Anchor, England’s largest provider of specialist housing for older people, will use Plentific software to coordinate repairs between employees, contractors, subcontractors and residents.
The software can be used for planned and reactive maintenance works, inspections and resident engagement, as well as supply chain, voids and compliance management. It also includes a marketplace of local small and medium-sized enterprise contractors.
The roll-out will begin towards the end of November on a region-by-region basis, with the whole process expected to take eight months.
The decade-long deal was agreed under a ‘five plus five year’ contract, meaning there is an optional break clause after five years.
Sarah Jones, chief executive of Anchor, told Inside Housing the deal represented “a complete transformation of the way we deliver repairs and planned works” across housing, leasehold and care homes.
Anchor currently undertakes 200,000 repairs and maintenance work orders per year for its 65,000 residents. Ms Jones estimated that around £1.7bn of Anchor repair works will be facilitated by the Plentific software over the next 10 years.

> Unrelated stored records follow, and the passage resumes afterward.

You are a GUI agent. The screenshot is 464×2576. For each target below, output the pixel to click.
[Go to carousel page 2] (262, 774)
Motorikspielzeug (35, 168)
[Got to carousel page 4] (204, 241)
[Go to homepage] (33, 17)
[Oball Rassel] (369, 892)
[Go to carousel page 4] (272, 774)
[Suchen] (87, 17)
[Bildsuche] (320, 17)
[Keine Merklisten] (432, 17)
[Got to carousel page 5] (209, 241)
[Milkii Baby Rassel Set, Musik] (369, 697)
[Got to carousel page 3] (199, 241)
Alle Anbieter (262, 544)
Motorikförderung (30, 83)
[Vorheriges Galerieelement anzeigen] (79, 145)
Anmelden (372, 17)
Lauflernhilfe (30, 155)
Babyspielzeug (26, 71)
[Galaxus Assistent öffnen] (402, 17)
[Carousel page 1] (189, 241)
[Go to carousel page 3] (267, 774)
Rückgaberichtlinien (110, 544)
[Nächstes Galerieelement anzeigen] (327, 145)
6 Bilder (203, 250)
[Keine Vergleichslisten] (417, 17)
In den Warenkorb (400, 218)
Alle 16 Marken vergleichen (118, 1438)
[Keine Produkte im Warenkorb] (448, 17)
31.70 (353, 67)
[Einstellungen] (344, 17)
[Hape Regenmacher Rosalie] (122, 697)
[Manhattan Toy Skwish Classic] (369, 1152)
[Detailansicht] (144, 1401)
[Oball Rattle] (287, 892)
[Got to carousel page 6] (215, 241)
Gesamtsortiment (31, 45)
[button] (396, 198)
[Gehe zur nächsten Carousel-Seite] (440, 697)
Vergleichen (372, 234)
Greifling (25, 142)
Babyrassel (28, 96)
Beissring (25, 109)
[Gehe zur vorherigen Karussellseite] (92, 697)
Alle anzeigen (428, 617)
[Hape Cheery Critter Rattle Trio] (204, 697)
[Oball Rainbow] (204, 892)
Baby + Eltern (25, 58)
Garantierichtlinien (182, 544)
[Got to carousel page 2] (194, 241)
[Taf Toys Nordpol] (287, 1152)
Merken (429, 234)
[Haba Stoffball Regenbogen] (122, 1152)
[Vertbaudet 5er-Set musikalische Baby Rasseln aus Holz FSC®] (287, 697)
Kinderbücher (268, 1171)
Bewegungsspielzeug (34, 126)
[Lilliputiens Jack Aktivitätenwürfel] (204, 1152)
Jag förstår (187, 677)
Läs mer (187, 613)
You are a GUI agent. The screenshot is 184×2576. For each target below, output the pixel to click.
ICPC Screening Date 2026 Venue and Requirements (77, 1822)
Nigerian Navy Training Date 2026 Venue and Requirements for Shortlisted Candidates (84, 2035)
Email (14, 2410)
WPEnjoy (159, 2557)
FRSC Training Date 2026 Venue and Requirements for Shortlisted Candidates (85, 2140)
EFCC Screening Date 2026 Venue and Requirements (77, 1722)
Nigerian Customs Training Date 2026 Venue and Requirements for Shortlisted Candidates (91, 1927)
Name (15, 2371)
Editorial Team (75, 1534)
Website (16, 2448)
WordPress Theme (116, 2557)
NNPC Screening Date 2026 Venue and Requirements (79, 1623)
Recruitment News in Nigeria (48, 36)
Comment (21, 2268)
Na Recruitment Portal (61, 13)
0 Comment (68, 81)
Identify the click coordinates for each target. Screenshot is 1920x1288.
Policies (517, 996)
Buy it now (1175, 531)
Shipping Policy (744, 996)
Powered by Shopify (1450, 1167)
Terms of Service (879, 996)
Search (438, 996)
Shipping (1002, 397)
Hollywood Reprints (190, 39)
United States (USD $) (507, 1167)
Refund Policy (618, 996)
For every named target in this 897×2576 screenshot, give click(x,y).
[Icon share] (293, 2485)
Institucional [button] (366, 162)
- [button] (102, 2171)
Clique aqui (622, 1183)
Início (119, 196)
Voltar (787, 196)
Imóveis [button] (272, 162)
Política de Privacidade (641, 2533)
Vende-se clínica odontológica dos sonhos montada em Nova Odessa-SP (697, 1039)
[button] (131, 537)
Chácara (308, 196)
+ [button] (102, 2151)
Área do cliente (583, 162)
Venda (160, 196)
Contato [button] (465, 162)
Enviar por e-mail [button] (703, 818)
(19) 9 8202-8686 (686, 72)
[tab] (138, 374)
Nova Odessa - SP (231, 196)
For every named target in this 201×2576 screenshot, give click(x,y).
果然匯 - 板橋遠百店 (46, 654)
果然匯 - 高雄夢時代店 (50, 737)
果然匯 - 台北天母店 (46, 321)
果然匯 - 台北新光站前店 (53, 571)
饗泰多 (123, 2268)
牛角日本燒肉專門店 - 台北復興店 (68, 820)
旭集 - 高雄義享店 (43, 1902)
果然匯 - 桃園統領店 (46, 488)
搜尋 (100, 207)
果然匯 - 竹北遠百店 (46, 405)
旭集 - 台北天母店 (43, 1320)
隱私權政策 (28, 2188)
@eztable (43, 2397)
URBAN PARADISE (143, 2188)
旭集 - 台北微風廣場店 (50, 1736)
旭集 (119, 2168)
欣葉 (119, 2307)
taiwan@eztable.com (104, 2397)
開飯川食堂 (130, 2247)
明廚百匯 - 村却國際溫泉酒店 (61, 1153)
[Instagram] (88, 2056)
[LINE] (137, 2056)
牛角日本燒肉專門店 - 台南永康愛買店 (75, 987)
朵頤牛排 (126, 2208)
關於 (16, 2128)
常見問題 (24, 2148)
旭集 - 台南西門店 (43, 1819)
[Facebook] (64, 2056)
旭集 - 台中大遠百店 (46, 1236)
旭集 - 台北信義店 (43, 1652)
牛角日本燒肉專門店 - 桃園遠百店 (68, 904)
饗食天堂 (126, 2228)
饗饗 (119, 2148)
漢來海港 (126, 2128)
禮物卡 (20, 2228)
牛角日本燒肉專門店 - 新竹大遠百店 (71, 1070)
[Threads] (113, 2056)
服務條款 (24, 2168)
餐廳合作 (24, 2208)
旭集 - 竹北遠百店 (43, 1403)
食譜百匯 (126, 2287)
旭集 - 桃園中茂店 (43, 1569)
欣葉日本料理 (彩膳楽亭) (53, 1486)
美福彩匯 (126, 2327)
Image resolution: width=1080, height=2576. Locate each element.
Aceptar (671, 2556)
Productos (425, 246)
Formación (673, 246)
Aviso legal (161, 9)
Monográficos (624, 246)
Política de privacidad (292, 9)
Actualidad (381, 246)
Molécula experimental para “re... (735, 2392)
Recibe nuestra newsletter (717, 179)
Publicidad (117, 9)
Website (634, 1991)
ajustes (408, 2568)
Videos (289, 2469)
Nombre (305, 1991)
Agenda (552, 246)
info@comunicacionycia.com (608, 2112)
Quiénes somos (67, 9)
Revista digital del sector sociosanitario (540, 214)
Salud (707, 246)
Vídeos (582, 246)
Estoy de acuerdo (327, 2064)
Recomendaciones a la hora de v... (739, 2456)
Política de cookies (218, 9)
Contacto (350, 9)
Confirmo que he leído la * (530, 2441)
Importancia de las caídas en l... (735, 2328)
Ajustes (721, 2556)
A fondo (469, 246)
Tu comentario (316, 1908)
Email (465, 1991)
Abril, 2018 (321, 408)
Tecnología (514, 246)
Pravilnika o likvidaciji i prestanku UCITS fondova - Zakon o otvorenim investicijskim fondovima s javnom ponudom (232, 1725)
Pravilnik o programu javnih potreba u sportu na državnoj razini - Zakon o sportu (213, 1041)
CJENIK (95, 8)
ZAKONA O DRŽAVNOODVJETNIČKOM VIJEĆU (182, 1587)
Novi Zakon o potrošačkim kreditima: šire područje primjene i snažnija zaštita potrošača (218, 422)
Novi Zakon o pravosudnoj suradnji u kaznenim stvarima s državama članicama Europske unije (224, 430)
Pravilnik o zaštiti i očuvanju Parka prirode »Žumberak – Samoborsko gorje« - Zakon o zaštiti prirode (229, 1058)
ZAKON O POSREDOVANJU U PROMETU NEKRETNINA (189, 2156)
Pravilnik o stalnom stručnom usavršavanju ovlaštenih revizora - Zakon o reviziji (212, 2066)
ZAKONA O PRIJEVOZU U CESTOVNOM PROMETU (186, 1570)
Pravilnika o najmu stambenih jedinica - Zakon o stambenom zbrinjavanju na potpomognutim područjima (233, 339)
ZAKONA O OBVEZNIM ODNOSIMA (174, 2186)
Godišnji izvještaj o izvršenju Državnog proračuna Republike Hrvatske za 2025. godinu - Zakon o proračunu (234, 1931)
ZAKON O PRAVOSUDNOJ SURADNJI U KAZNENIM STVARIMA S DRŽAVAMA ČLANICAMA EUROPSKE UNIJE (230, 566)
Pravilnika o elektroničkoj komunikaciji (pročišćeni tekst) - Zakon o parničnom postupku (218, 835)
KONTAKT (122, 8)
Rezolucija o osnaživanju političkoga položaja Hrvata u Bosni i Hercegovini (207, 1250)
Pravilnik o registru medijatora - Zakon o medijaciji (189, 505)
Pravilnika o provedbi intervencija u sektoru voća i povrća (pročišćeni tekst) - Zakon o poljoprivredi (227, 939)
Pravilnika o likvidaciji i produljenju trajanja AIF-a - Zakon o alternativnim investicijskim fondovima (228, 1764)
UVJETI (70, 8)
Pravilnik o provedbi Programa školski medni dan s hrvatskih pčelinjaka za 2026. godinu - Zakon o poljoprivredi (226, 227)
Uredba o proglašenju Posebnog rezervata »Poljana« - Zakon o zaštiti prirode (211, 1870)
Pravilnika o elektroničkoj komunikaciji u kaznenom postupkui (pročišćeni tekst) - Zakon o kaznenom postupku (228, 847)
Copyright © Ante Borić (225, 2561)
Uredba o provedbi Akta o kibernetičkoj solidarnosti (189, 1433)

Ms Jones said that being able to do repairs “quickly and efficiently” was “absolutely central to the residents’ experience of how they live in our properties”.
“The reality of the world is that there aren’t enough people to do all the things that we need to do,” she said.
“So anything that we can do to reduce friction, make things more efficient in any other respect, will… help our headroom in dealing with other challenging things that might be more out of our control.”
She said Anchor’s employees were excited about the “visibility” the software will provide. “Colleagues will be able to see from the point at which they’ve placed the order the status of that order, the fact that they can take a photograph or a video of the issues, so that it all helps with that triage,” she said.
“We’ve all heard the apocryphal stories about the four trips to change a light bulb and all that sort of stuff – that will all be eliminated by this.”
Residents will also be able to track what’s happening with a job, she added. “To have that ability to be able to book appointments and understand where someone is in that supply chain process is hugely important.”
She noted that, particularly in residential care settings, some repair jobs had “much higher priority” than in other tenures. If lighting goes out in the corner of a room, that could be “absolutely terrifying” for someone with a cognitive impairment, for example.
Cem Savas, chief executive of Plentific, said, “It is the first time in our company’s history that a client has chosen to go all in at once.”
It means that Plentific looks after “all contractor integrations and onboardings and digitalisations, and also that resilience of supply chain issues is all taken care of by the platform. So I think we will see significant operational improvements.
“Our platform is enabling Anchor to process jobs in a flexible way, bringing services to residents more efficiently, achieving value for money, while delivering good-quality homes across Anchor’s communities,” he added.
Last year, Hyde was among seven landlords that agreed contracts with Plentific. Other Plentific clients include Platform, Midland Heart and Longhurst.
In an interview in March, Ms Jones told Inside Housing that Anchor had reshaped its development strategy with a target of 45% social rent on new-build homes.